**DIRECTIONS**
Set out these items as a JSON list of strings, with one string per line and blank lines omitted.
───── DATASET CONTENT ─────
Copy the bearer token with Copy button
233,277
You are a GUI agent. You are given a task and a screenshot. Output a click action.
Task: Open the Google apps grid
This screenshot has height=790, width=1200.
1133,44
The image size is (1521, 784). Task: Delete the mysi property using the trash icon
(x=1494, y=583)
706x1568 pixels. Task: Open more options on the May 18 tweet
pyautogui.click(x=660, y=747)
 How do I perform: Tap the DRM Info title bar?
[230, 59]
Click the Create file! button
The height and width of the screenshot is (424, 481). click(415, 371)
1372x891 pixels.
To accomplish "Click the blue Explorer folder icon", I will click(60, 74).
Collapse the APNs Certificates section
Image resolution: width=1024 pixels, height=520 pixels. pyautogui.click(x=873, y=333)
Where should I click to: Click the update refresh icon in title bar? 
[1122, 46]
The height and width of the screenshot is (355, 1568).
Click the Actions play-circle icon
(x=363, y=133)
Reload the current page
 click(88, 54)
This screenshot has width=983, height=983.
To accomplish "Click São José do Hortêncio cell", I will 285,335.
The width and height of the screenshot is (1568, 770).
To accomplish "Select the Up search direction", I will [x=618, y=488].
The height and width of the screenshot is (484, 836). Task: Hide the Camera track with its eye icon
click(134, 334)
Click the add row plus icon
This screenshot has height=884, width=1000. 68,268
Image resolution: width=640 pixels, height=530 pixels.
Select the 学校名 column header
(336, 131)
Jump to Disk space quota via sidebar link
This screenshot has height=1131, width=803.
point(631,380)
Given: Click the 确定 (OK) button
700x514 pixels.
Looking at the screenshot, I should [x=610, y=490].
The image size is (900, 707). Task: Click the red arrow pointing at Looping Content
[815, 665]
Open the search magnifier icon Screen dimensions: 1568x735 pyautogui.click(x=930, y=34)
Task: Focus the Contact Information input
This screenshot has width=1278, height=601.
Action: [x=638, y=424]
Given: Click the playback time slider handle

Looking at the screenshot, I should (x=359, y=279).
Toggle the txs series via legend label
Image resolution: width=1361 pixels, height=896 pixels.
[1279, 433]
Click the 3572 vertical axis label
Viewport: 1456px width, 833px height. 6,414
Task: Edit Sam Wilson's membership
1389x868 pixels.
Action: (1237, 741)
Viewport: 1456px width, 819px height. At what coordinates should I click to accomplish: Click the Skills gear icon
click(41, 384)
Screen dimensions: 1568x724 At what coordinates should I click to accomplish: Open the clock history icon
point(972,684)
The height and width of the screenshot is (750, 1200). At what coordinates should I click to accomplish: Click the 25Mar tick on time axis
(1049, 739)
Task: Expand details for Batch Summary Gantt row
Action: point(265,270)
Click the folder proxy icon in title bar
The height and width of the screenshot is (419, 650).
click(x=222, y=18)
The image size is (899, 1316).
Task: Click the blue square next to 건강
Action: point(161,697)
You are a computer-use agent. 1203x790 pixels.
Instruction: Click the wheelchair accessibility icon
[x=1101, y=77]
─────
**ANSWER FOR THE TASK**
[
  "Copy the bearer token with Copy button",
  "233,277",
  "You are a GUI agent. You are given a task and a screenshot. Output a click action.",
  "Task: Open the Google apps grid",
  "This screenshot has height=790, width=1200.",
  "1133,44",
  "The image size is (1521, 784). Task: Delete the mysi property using the trash icon",
  "(x=1494, y=583)",
  "706x1568 pixels. Task: Open more options on the May 18 tweet",
  "pyautogui.click(x=660, y=747)",
  " How do I perform: Tap the DRM Info title bar?",
  "[230, 59]",
  "Click the Create file! button",
  "The height and width of the screenshot is (424, 481). click(415, 371)",
  "1372x891 pixels.",
  "To accomplish \"Click the blue Explorer folder icon\", I will click(60, 74).",
  "Collapse the APNs Certificates section",
  "Image resolution: width=1024 pixels, height=520 pixels. pyautogui.click(x=873, y=333)",
  "Where should I click to: Click the update refresh icon in title bar? ",
  "[1122, 46]",
  "The height and width of the screenshot is (355, 1568).",
  "Click the Actions play-circle icon",
  "(x=363, y=133)",
  "Reload the current page",
  " click(88, 54)",
  "This screenshot has width=983, height=983.",
  "To accomplish \"Click São José do Hortêncio cell\", I will 285,335.",
  "The width and height of the screenshot is (1568, 770).",
  "To accomplish \"Select the Up search direction\", I will [x=618, y=488].",
  "The height and width of the screenshot is (484, 836). Task: Hide the Camera track with its eye icon",
  "click(134, 334)",
  "Click the add row plus icon",
  "This screenshot has height=884, width=1000. 68,268",
  "Image resolution: width=640 pixels, height=530 pixels.",
  "Select the 学校名 column header",
  "(336, 131)",
  "Jump to Disk space quota via sidebar link",
  "This screenshot has height=1131, width=803.",
  "point(631,380)",
  "Given: Click the 确定 (OK) button",
  "700x514 pixels.",
  "Looking at the screenshot, I should [x=610, y=490].",
  "The image size is (900, 707). Task: Click the red arrow pointing at Looping Content",
  "[815, 665]",
  "Open the search magnifier icon Screen dimensions: 1568x735 pyautogui.click(x=930, y=34)",
  "Task: Focus the Contact Information input",
  "This screenshot has width=1278, height=601.",
  "Action: [x=638, y=424]",
  "Given: Click the playback time slider handle",
  "Looking at the screenshot, I should (x=359, y=279).",
  "Toggle the txs series via legend label",
  "Image resolution: width=1361 pixels, height=896 pixels.",
  "[1279, 433]",
  "Click the 3572 vertical axis label",
  "Viewport: 1456px width, 833px height. 6,414",
  "Task: Edit Sam Wilson's membership",
  "1389x868 pixels.",
  "Action: (1237, 741)",
  "Viewport: 1456px width, 819px height. At what coordinates should I click to accomplish: Click the Skills gear icon",
  "click(41, 384)",
  "Screen dimensions: 1568x724 At what coordinates should I click to accomplish: Open the clock history icon",
  "point(972,684)",
  "The height and width of the screenshot is (750, 1200). At what coordinates should I click to accomplish: Click the 25Mar tick on time axis",
  "(1049, 739)",
  "Task: Expand details for Batch Summary Gantt row",
  "Action: point(265,270)",
  "Click the folder proxy icon in title bar",
  "The height and width of the screenshot is (419, 650).",
  "click(x=222, y=18)",
  "The image size is (899, 1316).",
  "Task: Click the blue square next to 건강",
  "Action: point(161,697)",
  "You are a computer-use agent. 1203x790 pixels.",
  "Instruction: Click the wheelchair accessibility icon",
  "[x=1101, y=77]"
]